Through the Defense Department channel, the Syrians were asked if Iraq had stashed its weapons of mass destruction (WMD) in Syria. Mr. Nassif said Syria officially would deny that, but would have "much to talk about" via a quiet back channel.

The CIA also was advised of this. Nevertheless, it prompted anonymous CIA sources to launch through the press an erroneous diatribe that I and others were trying to set up a "rogue" operation within the Office of the Undersecretary of Defense for Policy to bypass the CIA.

Ironically, Syria had offered to stage some 5,000 U.S. troops to go into Iraq under the unconditional terms to search for WMD. U.S. troops could have walked into Iraq without firing a shot.

These developments may explain CIA efforts to portray as a "rogue" operation the effort to bring the Iraqi terms to the attention of Defense policymakers. The terms came through a channel over which CIA had no control, though many of the CIA's own sources were involved.

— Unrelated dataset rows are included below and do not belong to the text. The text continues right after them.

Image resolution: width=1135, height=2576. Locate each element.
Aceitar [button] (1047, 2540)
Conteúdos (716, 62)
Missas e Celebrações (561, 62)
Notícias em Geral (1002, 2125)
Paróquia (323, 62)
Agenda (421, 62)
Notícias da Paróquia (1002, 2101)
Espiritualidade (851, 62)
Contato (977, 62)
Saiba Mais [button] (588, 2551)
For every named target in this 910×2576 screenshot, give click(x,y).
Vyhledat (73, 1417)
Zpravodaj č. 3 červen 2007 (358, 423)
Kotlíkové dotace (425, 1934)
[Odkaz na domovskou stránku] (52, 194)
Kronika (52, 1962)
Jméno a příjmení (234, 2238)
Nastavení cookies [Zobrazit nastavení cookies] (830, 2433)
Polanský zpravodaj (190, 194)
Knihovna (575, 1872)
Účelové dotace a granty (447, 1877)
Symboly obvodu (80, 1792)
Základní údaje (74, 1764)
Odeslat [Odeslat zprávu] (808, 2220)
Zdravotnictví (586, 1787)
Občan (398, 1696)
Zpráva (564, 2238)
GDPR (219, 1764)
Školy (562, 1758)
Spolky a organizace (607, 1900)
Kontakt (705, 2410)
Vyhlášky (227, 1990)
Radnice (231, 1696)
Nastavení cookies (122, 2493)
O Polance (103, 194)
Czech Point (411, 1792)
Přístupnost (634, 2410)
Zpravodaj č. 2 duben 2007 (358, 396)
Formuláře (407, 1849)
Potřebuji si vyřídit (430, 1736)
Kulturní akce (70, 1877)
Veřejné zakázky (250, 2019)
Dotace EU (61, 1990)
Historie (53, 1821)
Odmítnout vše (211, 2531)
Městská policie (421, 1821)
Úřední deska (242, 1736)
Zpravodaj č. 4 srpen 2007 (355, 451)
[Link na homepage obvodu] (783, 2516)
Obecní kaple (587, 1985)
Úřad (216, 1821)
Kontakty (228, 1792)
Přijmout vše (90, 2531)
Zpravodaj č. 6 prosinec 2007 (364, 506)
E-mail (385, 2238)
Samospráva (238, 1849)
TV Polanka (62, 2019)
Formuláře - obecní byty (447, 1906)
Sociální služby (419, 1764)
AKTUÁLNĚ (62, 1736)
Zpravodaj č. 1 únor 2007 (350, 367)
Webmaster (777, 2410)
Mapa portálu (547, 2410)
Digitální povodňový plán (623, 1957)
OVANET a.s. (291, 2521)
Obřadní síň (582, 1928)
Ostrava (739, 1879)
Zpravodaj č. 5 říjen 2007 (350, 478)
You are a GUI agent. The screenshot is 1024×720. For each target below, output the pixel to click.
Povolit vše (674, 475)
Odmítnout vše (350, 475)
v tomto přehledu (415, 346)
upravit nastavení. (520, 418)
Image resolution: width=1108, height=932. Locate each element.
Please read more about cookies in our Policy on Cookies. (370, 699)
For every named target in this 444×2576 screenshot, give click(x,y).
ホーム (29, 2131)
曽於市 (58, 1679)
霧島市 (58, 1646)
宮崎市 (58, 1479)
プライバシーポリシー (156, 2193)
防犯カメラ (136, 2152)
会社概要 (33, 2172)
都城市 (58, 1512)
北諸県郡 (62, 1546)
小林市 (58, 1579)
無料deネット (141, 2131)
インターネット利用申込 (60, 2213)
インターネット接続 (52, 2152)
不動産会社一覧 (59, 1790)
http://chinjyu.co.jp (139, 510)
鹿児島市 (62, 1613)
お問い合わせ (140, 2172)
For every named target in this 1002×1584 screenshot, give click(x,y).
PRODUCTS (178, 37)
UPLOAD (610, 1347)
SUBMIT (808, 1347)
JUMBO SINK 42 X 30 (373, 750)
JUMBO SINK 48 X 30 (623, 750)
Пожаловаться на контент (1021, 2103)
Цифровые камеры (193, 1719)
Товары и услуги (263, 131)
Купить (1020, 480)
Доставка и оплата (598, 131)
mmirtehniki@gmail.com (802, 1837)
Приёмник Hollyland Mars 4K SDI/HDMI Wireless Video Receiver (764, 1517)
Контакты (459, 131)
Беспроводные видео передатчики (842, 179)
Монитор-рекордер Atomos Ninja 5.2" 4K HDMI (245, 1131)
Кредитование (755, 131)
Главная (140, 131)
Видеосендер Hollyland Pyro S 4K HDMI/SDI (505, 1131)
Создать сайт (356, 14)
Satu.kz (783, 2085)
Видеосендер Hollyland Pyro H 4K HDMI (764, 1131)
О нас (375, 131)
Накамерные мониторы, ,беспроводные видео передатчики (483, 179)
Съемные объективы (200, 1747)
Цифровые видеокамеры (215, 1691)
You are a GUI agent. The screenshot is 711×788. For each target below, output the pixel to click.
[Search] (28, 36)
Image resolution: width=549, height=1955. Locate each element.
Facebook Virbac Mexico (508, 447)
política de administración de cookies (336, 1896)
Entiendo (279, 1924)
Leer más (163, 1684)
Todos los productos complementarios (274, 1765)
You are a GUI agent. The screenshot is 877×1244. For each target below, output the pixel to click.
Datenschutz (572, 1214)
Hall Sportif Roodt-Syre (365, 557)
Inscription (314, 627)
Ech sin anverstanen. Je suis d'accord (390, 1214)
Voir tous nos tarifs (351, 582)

Authorities who know Middle East methods are very aware of similar back channels. The New York Times reported, "Many Arab leaders have traditionally placed a high value on secret communications, though such informal arrangements are sometimes considered suspect in Washington."

It is hard to understand why Washington would be suspicious of such an approach. In October 1962, for example, the Soviets worked through an unofficial intermediary, John Scali of ABC News, to resolve the Cuban missile crisis.

All this may strongly suggest the CIA manipulated the information that led the United States into war with Iraq.

Former CIA Director George Tenet first briefed President Bush in December 2002 on Iraq's WMD program. When Mr. Bush expressed skepticism over the analysis, Mr. Tenet said the evidence was a "slam dunk."

This statement followed a September 2002 CIA National Intelligence Estimate saying the same thing. Until then, the concern about Iraq centered on its support for terror.

Given his trust of Mr. Tenet, Mr. Bush shifted the basis for war with Iraq from terrorist support to WMD.

Numerous published accounts attest to the CIA's opposition to U.S. action in Iraq. Given that opposition, CIA undertook to see the Bush administration fail.

The CIA willfully disseminated bad information about Iraq's WMD program. It also undermined back-channel opportunities to avert war in an effort to discredit the Bush administration with which it by then had declared open political warfare.

F. Michael Maloof is a former senior security policy analyst in the Office of the Defense Secretary.